# [Enunciado]
De acordo com o texto sobre a Guerra do Paraguai, em que mês e ano teve início esse conflito?

# [Página]
········
A Guerra do Paraguai foi o maior conflito internacional que aconteceu na história do continente sul-americano. Esse conflito iniciou-se em dezembro de 1864 e arrastou-se até março de 1870, deixando um rastro de morte e destruição, sobretudo no Paraguai, o grande afetado. As razões que levaram ao início da guerra foram e ainda são alvo de intenso estudo por parte dos historiadores.
A historiografia da Guerra do Paraguai
O entendimento a respeito dos eventos, sobretudo das causas da Guerra do Paraguai, sofreu diversas transformações entre os historiadores. As diferentes interpretações existentes sobre esse evento são chamadas pelos historiadores de historiografia. Ao longo do século XX, existiram três diferentes historiografias.
Primeiramente, a historiografia tradicional interpretava a Guerra do Paraguai a partir de uma visão ufanista, ou seja, nacionalista. Essa historiografia afirmava que a guerra havia sido causada pelo expansionismo e pela megalomania do presidente paraguaio. Assim, a atuação brasileira teria sido apenas uma resposta à agressão paraguaia. Essa historiografia foi muito comum até a década de 1960.
A partir da década de 1960, surgiu a historiografia revisionista, que foi muito comum no Brasil até meados da década de 1990. Essa interpretação entendia a guerra como resultado do imperialismo inglês na região da bacia platina.
········
# [Material]
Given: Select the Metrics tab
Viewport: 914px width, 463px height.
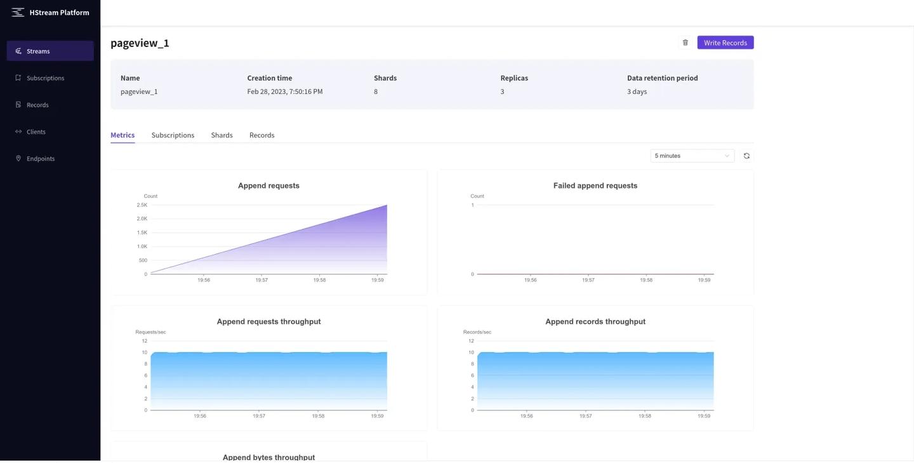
········
# [Resposta completa]
Em dezembro de 1864.